É importante ressaltar que gestores e demais profissionais da educação que desde o início da pandemia estão na linha de frente e que nunca deixaram de comparecer às escolas, também estão sendo vacinados, decisão totalmente justa e coerente.

 

 

Quem esteve no local neste primeiro dia de vacinação percebeu um ambiente festivo. Compreendemos esse espírito de comemoração, mas é importante lembrar, entretanto, que o cenário local ainda é marcado pelo déficit no número de doses da vacina e pela morosidade no processo de imunização.

 

 

Comparado a outras unidades da Federação, o DF está em desvantagem. Enquanto na capital federal a lista dos primeiros vacinados é composta por apenas 1.010 educadores – em um universo de quase 30 mil trabalhadores(as) da ativa –, em estados como o Mato Grosso do Sul, por exemplo, 100% do quadro da educação pública já foi vacinado.

 

 

A realidade é que o Distrito Federal está longe de ser modelo de gestão na pior crise sanitária do século. Os estudos sobre os casos de infecção e morte pela Covid-19 no país mostram que o DF é a quinta unidade da Federação com maior número de mortos pelo vírus a cada 100 mil habitantes.
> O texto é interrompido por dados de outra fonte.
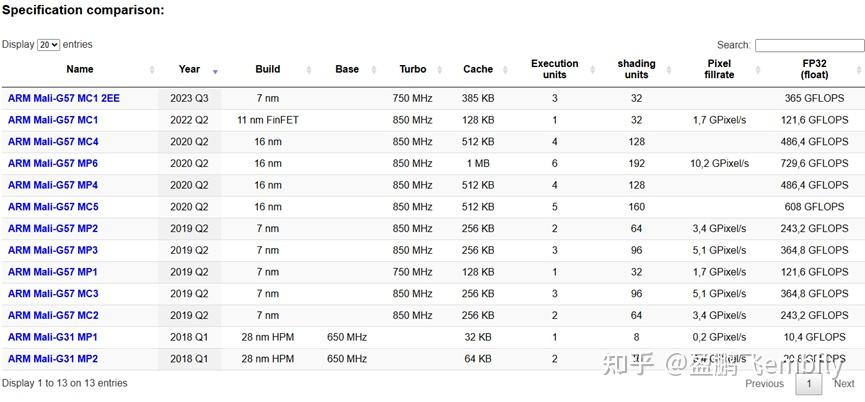Select page 1 in pagination
The height and width of the screenshot is (402, 865).
pos(808,383)
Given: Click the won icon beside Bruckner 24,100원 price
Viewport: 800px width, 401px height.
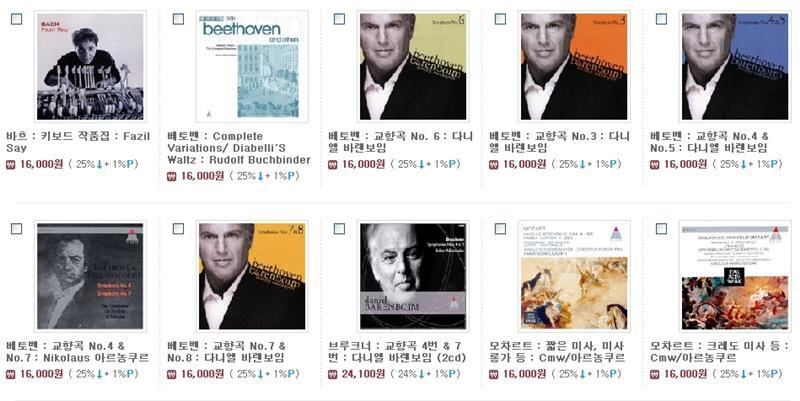Looking at the screenshot, I should (x=333, y=374).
E mesmo assim, o governo local pareia sua política de vacinação à idealizada pelo governo federal, abrindo mão da própria autonomia na elaboração de estratégias na área da Saúde que deveriam dar segurança à população.

 

 

Um dos principais flagrantes da má gestão da crise sanitária no DF é a falta de planejamento do processo de vacinação. No caso da Educação, por exemplo, identificamos uma ausência de datas para o recebimento das novas remessas de vacina.

 

 

Para a diretora do Sinpro Rosilene Corrêa, o início da vacinação dos profissionais da Educação do DF é, certamente, um respiro em meio ao caos que assola o Brasil inteiro. “Entretanto, é necessário alertar que o caminho para o controle da pandemia só se dará com pelo menos 70% da população imunizada. E é por isso que, desde o início da pandemia do novo coronavírus, a luta do Sinpro-DF é sim por Vacina para a Educação Voltar, mas é também por Vacina Para Todas e Todos Já. Para uma doença que não tem nenhum tipo de tratamento precoce, não há outra saída além da imunização de toda a sociedade”.

 

 

Diante de quase meio milhão de pessoas mortas em todo Brasil pelo vírus da Covid-19, ainda é essencial que se lembre da política genocida do governo federal. Comprovadamente, muitas vidas poderiam ter sido salvas se o negacionismo, a desinformação e o interesse em ganhos individuais não tivessem relevância maior que o cuidado com a vida do povo.

 

 

É por isso que cobramos do Governo do Distrito Federal a postura de verdadeiros gestores, com responsabilidade com a vida, para que se possa almejar dias melhores, onde a tristeza e o desalento sejam sobrepostos pela esperança do verbo esperançar.